1: What is Anomaly Detection? Explain its types (point, contextual, and
collective anomalies) with examples.

Anomaly Detection
Definition

Anomaly Detection (or outlier detection) is the process of identifying data points, events, or observations that deviate significantly from the normal pattern of the dataset.

Such anomalies often indicate fraud, network intrusions, equipment failures, or rare events.

It is widely used in domains like finance, cybersecurity, healthcare, IoT, and e-commerce.

Types of Anomalies
1. Point Anomalies

Definition: A single data point is significantly different from the rest of the data.

Example:

A customer suddenly spends ₹10,00,000 in one transaction, while their usual spending is under ₹10,000.

A temperature sensor showing 100°C when all other readings are around 25°C.

2. Contextual Anomalies

Definition: A data point is anomalous in a specific context, but may be normal in another.

Requires contextual information like time, location, or conditions.

Example:

A temperature of 30°C is normal in summer but anomalous in winter.

A network bandwidth spike at night (when usage is usually low) could be suspicious, but not during office hours.

3. Collective Anomalies

Definition: A group (collection) of data points is anomalous together, even if individual points are not.

Detected when patterns or sequences deviate from expected behavior.

Example:

Multiple small fraudulent credit card transactions from different locations in a short time.

A sudden burst of error logs on a server, indicating a cyberattack or system crash.

✅ In summary

Point Anomalies: Single unusual data points.

Contextual Anomalies: Normal data points in one context, abnormal in another.

Collective Anomalies: A set of data points that collectively form an unusual pattern.

Anomaly detection helps organizations spot fraud, detect system failures early, and improve security.

2: Compare Isolation Forest, DBSCAN, and Local Outlier Factor in terms of
their approach and suitable use cases.

Comparison of Anomaly Detection Methods
Algorithm	Approach	Strengths	Limitations	Suitable Use Cases
Isolation Forest	Randomly partitions data using decision trees. Anomalies are isolated faster since they require fewer splits.	- Works well on high-dimensional data.
- Efficient and scalable to large datasets.
- Does not assume distribution of data.	- May not capture local anomalies well.
- Sensitive to contamination parameter (expected % of anomalies).	- Credit card fraud detection.
- Network intrusion detection.
- Large-scale e-commerce datasets.
DBSCAN	Density-based clustering: points in low-density areas (not belonging to any cluster) are anomalies.	- Can find anomalies as noise points.
- Detects arbitrary-shaped clusters.
- No need to specify number of clusters.	- Sensitive to parameters (ε, MinPts).
- Struggles with high-dimensional data.	- Geospatial anomaly detection (e.g., unusual GPS locations).
- Customer segmentation with outlier detection.
- Sensor data anomalies.
Local Outlier Factor (LOF)	Compares local density of a point with its neighbors. A point with significantly lower density than neighbors is an outlier.	- Detects local anomalies well.
- No global distribution assumption.	- Computationally expensive for large datasets.
- Sensitive to k (number of neighbors).	- Fraud detection where anomalies are context-dependent.
- Detecting abnormal user behavior in small datasets.
- IoT sensor monitoring.
✅ In Summary

Isolation Forest → Best for large, high-dimensional datasets.

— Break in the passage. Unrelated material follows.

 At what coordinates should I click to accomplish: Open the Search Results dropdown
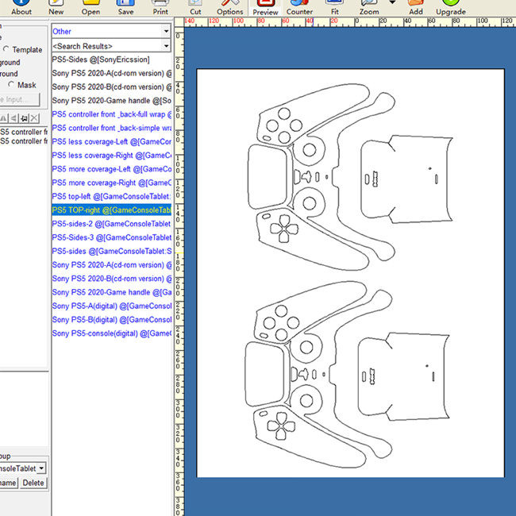tap(166, 46)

DBSCAN → Best when anomalies appear as noise outside dense clusters.

LOF → Best for local/contextual anomalies where density varies across the dataset.

3: What are the key components of a Time Series? Explain each with one
example.


Key Components of a Time Series

A time series is a sequence of observations recorded at regular time intervals. To analyze and forecast it, we break it into four main components:

1. Trend (T)

Definition: The long-term upward or downward movement in the data over time.

Example:

The steady increase in e-commerce sales over several years due to digital adoption.

Stock market index showing long-term growth.

2. Seasonality (S)

Definition: Regular, repeating patterns in the data at fixed intervals (daily, weekly, monthly, yearly).

Example:

Ice cream sales peak every summer and drop in winter.

Electricity demand increases every evening.

3. Cyclical (C)

Definition: Fluctuations that occur over longer, irregular time periods (not strictly periodic), often influenced by business or economic cycles.

Example:

Economic recessions and booms affect car sales and housing markets.

Oil prices fluctuating with global demand-supply cycles.

4. Irregular/Residual/Noise (I)

Definition: Random, unpredictable variations in the data that cannot be explained by trend, seasonality, or cycle.

Example:

A sudden spike in airline cancellations due to a storm.

A factory shutdown due to unexpected power failure.

✅ In summary

Trend: Long-term direction (e.g., rising stock prices).

Seasonality: Short-term regular patterns (e.g., holiday shopping spikes).

Cyclical: Long-term business/economic fluctuations (e.g., recession impact).

Irregular: Random unexpected events (e.g., natural disasters).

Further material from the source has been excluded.